:: GIVEN RECORDS ::
----
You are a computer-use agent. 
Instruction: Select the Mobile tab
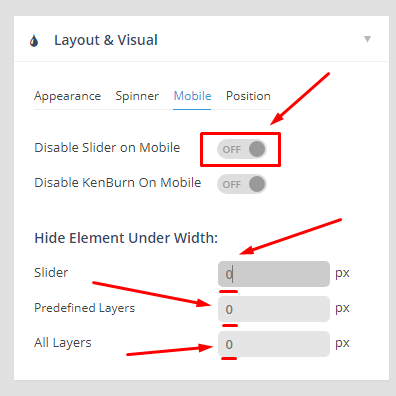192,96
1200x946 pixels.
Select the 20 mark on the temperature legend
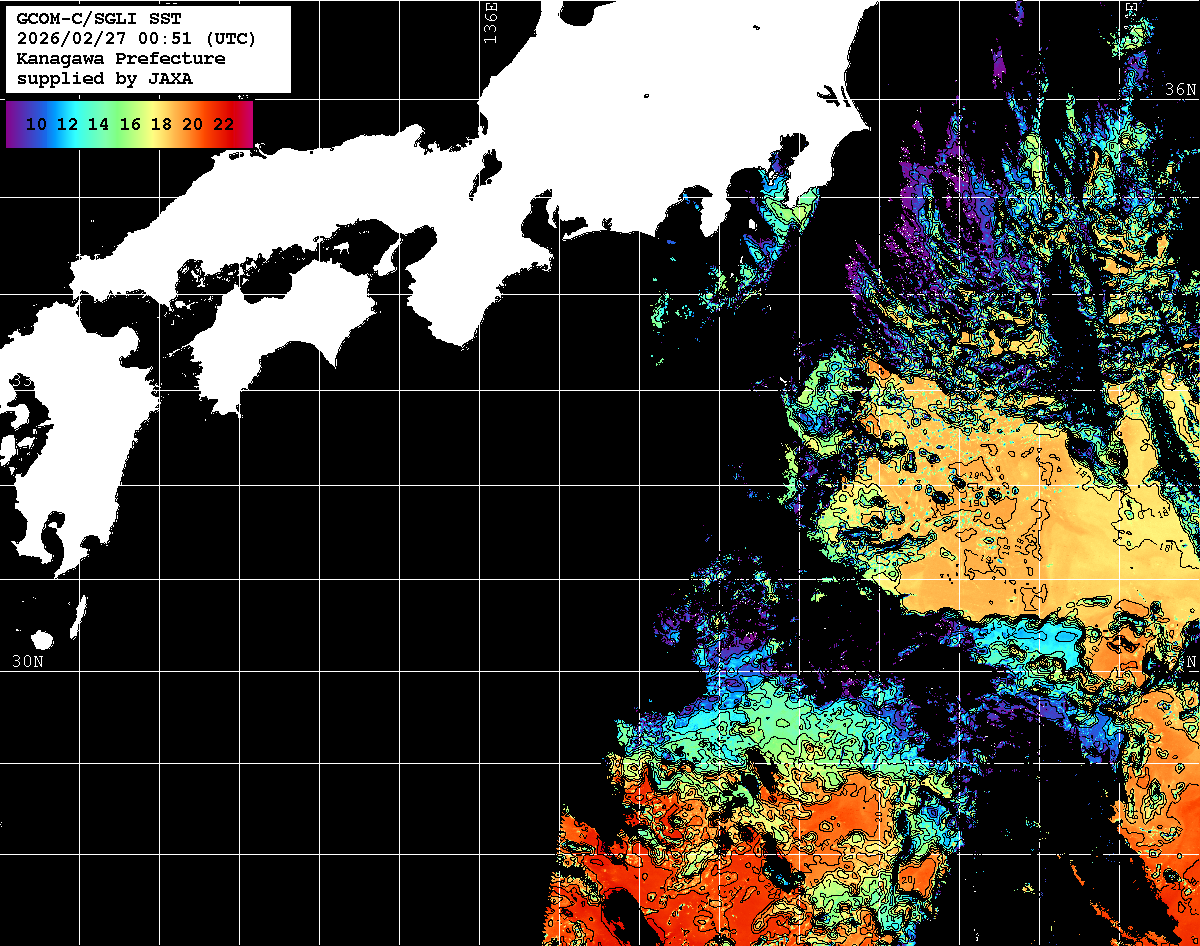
----
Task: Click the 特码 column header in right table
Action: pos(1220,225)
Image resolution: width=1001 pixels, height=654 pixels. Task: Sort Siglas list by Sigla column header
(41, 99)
----
:: DIRECTIONS ::
Your answer must be everything above from the line with "You are a computer-use agent." down to the line with "Select the 20 mark on the temperature legend", word for word, and no pictures.

:: SOLUTION ::
You are a computer-use agent. 
Instruction: Select the Mobile tab
192,96
1200x946 pixels.
Select the 20 mark on the temperature legend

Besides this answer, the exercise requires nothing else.